Athletes for a Cure
- Company type: Non-Profit
- Founded: 2006
- Headquarters: 1250 Fourth Street Santa Monica, CA 90401
- Parent: Prostate Cancer Foundation

= Athletes for a Cure =

Fundraising and awareness program

Athletes for a Cure is a fundraising and awareness program of the Prostate Cancer Foundation. The organization assists athletes in their quest to raise money for better treatments and a cure for prostate cancer. Athletes for a Cure was founded in 2006.

==Mission==
Athletes for a Cure was founded to create a community of people wishing to join together to fight prostate cancer. All monies raised from the program go directly to the Prostate Cancer Foundation and the research projects funded by the PCF.

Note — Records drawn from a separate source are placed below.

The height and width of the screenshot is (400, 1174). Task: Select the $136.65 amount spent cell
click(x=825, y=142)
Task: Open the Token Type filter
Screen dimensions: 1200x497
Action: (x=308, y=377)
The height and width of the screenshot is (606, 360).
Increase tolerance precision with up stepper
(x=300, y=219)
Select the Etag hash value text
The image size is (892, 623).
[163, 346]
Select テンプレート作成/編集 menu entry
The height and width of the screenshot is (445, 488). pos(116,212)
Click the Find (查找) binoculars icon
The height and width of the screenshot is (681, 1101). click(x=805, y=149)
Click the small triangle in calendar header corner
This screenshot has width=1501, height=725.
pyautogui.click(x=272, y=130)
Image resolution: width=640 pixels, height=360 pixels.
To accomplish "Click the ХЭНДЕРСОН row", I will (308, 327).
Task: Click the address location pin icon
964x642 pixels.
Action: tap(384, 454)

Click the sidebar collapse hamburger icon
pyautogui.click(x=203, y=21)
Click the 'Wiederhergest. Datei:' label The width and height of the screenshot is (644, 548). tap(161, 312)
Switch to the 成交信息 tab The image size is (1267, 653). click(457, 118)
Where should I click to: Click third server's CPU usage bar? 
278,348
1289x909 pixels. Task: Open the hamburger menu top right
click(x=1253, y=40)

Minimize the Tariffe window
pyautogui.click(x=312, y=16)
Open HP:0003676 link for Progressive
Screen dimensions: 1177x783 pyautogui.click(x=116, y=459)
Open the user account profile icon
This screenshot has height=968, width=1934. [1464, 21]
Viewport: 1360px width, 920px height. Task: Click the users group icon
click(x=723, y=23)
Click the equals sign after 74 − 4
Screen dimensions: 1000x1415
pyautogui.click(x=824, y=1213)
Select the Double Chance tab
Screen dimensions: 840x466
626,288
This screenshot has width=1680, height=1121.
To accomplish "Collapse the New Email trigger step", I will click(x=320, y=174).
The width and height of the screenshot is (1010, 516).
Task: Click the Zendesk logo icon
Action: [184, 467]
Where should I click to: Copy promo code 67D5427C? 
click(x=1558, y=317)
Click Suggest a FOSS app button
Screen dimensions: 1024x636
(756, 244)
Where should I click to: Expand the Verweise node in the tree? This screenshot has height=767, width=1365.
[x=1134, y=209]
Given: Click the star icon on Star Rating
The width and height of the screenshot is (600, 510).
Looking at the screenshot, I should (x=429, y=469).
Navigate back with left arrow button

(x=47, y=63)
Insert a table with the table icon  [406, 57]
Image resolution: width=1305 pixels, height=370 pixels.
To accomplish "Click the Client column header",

The Athletes for a Cure website provides athletes and organizers with the opportunity to create personalized homepages and be a part of the prostate cancer fundraising community. Registered participants can choose to upload their own photos, add personal stories to the website and even add race information to their own page. The website also allows users to define and set donation goals, send emails to their friends and family, and provides various tools to track and monitor their donations.

==Events==
Athletes for a Cure has an event model called "Any Event, Anytime, Anywhere", developed by Scott Zagarino, where athletes can raise prostate cancer awareness in any way they choose. The program has many additional opportunities and special events that have joined forces with Athletes for a Cure in order to increase support.

==Media Campaigns==
Athletes for a Cure makes extensive use of social networking to "create a sustainable event fundraising model in a completely new paradigm," according to founder Scott Zagarino.